Slashdot Mirror


Shuttleworth To Step Down As Canonical CEO In 2010

LinuxScribe writes "In a blog announcement today, Canonical Founder and CEO Mark Shuttleworth revealed he will be stepping down from his CEO role to be replaced by current COO Jane Silber. Both execs do not see major strategic changes on the horizon. Silber's official blog and Linux.com each have more details on how the change will be implemented."

7 of 163 comments (clear)

  1. Thanks Mark by Abreu · · Score: 5, Insightful

    Linux operating systems are better thanks to you and your contributions.

    --
    No sig for the moment.
    1. Re:Thanks Mark by Anonymous Coward · · Score: 5, Insightful

      And yet everything but Ubuntu sucks even worse. I mean, if you're looking for something that doesn't require manual configuration of everything. Gentoo and its ilk are the best thing around if you 1) know what you're doing, and 2) have time to read docs and fiddle with things. If you just want a fucking OS that gets out of the way and lets you do your work...well, my recent experience with OpenSUSE and Fedora has been that they're horrendously broken. Debian's package manager is incredibly annoying if you've used something nice like Portage or Paludis. Ubuntu typically works, does WiFi networking the way it fucking obviously should be done, and allows easy addition of third-party package repositories.

      There are plenty of idiot devs and stupid decisions to go around in all major open source projects, but Ubuntu has managed to scrape together something that I can install on my laptop and quickly set up as a platform for Android development. Which, sadly, is a hell of a lot more than you can say about other distros.

    2. Re:Thanks Mark by jim_v2000 · · Score: 5, Insightful

      > I mean, if you're looking for something that doesn't require manual configuration of everything.

      OpenSUSE? Mandriva? PCLinuxOS?

      --
      Don't take life so seriously. No one makes it out alive.
    3. Re:Thanks Mark by ChrisMP1 · · Score: 4, Insightful

      No, the secure repos are to make sure the packages are coming from where you think they are from. Ubuntu is still an operating system - it operates. If the user tells it to do something, such as download from an alternate repository, it can and should.

      --
      <sig>&nbsp;</sig>
    4. Re:Thanks Mark by clang_jangle · · Score: 3, Insightful

      I wouldn't be so fast to cry "elitism". Those of us who already know our way around *nix and have tried Ubuntu (or openSuse, PCBSD, etc) have been struck by how crappy our fave OS is once it gets dumbed down with automatic everything. Perhaps it's unavoidable.
      I'd rather see my non-geek associates using dumbed-down, buggy ubuntu than windows, but let's face it -- those of us who use and love Debian, FreeBSD, etc just can't help but feel disappointed by the fact that we can't share our experience of vastly superior performance via these distros aimed at non-geeks. And it's a shame that for a lot of users there is no compelling argument to switch from windows. From their perspective, "it ain't broke, why fix it?".

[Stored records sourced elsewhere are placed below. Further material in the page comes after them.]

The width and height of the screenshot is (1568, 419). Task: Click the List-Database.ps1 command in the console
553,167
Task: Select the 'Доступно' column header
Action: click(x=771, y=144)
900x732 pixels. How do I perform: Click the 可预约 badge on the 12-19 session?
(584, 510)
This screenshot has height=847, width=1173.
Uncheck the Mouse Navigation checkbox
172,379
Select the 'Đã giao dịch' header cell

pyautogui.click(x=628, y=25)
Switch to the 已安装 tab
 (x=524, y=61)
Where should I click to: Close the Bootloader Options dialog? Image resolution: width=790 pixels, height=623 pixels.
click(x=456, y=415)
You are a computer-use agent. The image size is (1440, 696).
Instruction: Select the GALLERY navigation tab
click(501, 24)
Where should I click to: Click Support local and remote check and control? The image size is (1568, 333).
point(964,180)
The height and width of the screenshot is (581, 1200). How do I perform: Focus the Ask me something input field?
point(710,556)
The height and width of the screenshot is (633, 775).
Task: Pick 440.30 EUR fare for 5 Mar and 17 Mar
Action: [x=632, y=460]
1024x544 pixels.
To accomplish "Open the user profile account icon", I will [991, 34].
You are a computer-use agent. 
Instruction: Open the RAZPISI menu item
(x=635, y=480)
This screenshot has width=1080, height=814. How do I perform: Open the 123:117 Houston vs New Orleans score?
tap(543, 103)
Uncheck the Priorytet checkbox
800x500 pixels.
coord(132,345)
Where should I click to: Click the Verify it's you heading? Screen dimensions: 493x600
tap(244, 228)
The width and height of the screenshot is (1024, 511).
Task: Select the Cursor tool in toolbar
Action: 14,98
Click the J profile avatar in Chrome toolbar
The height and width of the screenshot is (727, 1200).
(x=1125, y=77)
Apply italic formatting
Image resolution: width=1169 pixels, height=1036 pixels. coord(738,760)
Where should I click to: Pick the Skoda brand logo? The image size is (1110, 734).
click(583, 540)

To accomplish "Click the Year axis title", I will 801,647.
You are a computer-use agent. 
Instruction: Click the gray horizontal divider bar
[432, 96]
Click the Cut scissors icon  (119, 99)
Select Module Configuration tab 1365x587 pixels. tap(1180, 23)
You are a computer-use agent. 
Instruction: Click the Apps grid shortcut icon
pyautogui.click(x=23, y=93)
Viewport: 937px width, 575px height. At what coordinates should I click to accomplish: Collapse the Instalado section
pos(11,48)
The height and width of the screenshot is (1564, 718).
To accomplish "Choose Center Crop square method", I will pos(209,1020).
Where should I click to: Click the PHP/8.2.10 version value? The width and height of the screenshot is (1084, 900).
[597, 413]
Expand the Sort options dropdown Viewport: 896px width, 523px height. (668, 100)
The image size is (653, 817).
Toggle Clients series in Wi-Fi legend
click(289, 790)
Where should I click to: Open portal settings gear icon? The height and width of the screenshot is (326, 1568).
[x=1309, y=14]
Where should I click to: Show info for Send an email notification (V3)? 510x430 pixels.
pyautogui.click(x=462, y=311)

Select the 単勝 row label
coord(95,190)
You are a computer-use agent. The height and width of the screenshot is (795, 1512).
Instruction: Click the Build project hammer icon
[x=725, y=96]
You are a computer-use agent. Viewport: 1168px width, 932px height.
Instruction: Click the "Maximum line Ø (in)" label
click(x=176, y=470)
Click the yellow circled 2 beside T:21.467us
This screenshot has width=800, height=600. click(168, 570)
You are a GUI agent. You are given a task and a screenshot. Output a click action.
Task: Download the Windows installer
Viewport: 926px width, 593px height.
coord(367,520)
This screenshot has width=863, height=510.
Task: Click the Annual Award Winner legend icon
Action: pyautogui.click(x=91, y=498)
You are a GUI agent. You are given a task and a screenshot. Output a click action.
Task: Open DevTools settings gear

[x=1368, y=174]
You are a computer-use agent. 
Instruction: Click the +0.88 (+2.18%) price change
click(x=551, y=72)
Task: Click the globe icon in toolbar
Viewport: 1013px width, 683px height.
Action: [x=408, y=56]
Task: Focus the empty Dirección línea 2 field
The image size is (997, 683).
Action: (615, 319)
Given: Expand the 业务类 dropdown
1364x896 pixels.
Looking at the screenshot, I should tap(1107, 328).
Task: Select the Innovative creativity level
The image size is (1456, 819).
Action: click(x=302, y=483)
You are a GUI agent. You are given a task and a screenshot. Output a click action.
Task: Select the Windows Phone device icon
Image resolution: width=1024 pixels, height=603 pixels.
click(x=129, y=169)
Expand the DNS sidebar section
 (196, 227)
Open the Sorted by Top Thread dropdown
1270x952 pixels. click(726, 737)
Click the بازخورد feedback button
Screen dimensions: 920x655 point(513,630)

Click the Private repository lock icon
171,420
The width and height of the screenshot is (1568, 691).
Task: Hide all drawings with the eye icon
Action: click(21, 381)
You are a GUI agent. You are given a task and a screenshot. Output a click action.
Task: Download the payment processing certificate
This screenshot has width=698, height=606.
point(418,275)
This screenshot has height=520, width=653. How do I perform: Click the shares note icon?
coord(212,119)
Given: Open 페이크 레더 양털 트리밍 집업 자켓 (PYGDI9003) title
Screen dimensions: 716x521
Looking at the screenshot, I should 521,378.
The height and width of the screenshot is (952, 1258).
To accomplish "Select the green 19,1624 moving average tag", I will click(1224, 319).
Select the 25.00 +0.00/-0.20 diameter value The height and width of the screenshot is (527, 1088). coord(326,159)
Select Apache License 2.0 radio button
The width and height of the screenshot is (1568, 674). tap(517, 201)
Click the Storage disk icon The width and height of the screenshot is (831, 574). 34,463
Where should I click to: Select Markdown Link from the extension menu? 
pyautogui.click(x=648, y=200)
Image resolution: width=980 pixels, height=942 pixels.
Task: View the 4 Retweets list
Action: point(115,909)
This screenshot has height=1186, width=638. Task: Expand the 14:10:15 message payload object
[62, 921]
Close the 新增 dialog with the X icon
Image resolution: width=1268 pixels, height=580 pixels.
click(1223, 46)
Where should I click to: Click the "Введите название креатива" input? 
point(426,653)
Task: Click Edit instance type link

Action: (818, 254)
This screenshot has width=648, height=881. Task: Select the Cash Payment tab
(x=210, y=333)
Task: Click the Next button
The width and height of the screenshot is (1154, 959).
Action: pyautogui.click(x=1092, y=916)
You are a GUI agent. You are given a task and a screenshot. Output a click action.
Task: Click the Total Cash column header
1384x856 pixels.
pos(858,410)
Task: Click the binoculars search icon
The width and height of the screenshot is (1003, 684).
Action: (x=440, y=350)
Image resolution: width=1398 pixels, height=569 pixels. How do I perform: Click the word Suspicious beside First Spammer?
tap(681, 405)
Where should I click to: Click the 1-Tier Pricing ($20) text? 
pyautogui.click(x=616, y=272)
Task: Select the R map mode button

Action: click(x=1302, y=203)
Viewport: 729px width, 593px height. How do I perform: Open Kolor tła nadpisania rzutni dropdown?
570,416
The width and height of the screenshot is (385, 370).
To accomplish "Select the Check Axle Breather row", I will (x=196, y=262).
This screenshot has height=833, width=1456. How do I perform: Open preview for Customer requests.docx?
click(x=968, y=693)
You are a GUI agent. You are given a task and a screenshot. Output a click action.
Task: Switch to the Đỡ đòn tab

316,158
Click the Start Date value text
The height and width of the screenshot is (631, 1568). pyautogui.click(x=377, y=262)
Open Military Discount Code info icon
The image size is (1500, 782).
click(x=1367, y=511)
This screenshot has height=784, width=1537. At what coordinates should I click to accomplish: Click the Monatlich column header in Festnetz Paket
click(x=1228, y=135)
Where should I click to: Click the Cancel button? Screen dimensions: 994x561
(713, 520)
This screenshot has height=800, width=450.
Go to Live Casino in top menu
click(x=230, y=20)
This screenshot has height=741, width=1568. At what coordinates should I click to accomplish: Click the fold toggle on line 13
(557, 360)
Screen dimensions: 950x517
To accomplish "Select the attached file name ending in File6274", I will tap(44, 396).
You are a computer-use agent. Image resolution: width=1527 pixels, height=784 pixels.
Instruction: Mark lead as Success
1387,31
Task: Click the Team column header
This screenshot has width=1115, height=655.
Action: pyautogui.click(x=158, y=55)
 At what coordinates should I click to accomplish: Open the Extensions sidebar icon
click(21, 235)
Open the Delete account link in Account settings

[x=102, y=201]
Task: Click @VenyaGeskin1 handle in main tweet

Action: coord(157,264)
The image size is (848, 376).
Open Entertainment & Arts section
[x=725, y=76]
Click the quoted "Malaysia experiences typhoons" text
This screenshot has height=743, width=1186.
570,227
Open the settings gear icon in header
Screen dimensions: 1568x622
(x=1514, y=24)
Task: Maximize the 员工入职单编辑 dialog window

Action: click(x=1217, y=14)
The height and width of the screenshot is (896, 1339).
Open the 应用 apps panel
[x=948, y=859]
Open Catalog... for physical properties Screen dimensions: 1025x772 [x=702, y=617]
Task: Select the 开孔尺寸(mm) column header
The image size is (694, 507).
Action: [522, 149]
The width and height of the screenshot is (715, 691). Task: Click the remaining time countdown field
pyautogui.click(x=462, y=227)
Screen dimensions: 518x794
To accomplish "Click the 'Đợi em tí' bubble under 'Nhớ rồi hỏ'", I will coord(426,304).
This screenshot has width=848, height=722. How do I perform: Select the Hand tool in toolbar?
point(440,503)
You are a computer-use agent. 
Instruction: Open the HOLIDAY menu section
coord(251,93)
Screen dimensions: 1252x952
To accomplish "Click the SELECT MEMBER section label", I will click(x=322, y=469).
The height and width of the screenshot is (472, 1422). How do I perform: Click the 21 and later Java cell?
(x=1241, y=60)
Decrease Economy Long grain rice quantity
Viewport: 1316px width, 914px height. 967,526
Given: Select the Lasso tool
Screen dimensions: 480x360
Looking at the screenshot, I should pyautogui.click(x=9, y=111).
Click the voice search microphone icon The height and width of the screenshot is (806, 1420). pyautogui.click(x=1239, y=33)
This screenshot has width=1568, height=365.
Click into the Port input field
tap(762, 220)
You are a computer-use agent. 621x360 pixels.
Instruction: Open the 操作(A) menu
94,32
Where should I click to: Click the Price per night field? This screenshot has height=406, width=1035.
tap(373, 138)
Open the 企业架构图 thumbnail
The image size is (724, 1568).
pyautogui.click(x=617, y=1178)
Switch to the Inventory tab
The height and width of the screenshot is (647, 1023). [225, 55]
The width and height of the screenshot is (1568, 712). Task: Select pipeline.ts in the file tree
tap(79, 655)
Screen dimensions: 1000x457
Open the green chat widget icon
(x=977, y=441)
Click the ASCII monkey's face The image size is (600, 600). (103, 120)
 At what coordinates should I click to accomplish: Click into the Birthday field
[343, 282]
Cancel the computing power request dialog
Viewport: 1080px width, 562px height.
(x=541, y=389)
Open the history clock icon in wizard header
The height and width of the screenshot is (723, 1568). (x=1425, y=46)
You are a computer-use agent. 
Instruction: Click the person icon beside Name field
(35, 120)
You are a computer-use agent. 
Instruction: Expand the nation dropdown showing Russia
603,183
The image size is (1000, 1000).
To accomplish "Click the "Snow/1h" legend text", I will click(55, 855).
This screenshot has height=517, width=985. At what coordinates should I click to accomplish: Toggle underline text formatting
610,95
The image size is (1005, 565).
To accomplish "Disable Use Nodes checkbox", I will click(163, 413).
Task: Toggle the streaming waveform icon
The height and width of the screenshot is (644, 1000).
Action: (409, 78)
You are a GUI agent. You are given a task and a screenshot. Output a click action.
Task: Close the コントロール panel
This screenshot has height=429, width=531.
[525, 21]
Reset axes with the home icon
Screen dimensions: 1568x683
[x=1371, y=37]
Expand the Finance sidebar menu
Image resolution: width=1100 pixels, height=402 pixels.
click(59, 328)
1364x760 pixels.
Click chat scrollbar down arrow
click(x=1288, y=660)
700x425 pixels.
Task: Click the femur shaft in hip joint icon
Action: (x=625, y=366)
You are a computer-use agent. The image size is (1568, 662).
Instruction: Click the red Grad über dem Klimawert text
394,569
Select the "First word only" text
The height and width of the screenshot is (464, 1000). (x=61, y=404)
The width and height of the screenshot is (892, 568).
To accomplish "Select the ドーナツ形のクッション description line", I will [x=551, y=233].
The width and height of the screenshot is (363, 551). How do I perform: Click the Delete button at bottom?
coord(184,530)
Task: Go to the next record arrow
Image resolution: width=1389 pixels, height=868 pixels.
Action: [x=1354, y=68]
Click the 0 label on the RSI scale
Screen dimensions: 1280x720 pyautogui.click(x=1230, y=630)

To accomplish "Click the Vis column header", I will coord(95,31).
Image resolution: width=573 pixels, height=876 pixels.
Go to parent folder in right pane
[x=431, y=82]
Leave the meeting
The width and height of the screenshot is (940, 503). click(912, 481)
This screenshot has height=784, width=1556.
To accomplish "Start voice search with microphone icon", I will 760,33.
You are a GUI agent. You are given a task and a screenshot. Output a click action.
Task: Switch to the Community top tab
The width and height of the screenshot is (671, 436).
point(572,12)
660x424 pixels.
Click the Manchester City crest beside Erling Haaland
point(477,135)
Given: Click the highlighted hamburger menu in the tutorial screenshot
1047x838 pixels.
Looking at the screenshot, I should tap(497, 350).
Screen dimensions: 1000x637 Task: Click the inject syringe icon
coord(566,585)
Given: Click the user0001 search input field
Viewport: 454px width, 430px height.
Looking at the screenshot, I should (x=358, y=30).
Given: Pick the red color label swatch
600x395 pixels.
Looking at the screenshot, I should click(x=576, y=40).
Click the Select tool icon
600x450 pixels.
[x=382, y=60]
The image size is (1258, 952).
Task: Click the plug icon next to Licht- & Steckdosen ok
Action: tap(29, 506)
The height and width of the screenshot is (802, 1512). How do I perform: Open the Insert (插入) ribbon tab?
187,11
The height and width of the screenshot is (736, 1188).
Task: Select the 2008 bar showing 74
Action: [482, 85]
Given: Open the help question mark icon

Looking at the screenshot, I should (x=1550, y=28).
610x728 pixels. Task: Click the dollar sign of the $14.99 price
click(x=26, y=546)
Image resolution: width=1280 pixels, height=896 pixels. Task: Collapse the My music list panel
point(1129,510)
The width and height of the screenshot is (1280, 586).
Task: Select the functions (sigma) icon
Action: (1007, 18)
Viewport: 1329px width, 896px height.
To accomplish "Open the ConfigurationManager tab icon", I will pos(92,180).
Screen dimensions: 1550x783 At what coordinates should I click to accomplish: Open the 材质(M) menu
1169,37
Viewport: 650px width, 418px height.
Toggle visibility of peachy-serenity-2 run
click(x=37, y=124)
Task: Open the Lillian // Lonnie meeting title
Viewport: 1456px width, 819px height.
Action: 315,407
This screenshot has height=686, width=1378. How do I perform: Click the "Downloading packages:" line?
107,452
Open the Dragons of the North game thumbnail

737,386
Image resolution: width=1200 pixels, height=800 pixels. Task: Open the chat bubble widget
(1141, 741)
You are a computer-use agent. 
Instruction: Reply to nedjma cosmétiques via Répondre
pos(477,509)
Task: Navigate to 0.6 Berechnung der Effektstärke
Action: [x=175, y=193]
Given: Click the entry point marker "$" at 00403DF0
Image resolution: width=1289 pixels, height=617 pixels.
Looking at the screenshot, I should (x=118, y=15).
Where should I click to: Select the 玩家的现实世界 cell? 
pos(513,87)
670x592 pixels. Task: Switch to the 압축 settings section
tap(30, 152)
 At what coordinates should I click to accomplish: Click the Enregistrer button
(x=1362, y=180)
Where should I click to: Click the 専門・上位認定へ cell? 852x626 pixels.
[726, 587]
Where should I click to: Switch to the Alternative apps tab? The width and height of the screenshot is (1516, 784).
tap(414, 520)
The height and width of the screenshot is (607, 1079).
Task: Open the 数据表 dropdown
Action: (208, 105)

      I know, I know... "-1, Uncomfortable Truth"

      --
      Caveat Utilitor
    5. Re:Thanks Mark by armanox · · Score: 3, Insightful

      Guess you should thank Red Hat and Feodra for that WiFi manager, they wrote it afterall....

      --
      I'm starting to think GNU is the problem with "GNU/Linux" these days.
  2. Re:Good by pinkushun · · Score: 3, Insightful

    Remember, Mark injected the 'usability' factor while the development community kept focus on technical issues. You can't scapegoat a prominent individual in a community project, because it's everyone involved that counts, even if they don't have a face on a blog somewhere.

    Take for example the various Karmic regressions that left many users upset...
    Me: "Sadly proprietary drivers make it hard for developers to create solid GNU/Linux drivers. Did you test your hardware on the beta? User feedback helps squashing bugs, before the final release."
    User: "Um... No, why should I? It should just work."

    That's not Mark's fault, or lack of decision on his part, but a real-world technical problem FOSS faces in the fight against, well, Free Open Source Software.

    That will only happen when we shift from "Who's fault is it" to "What can I do to help?".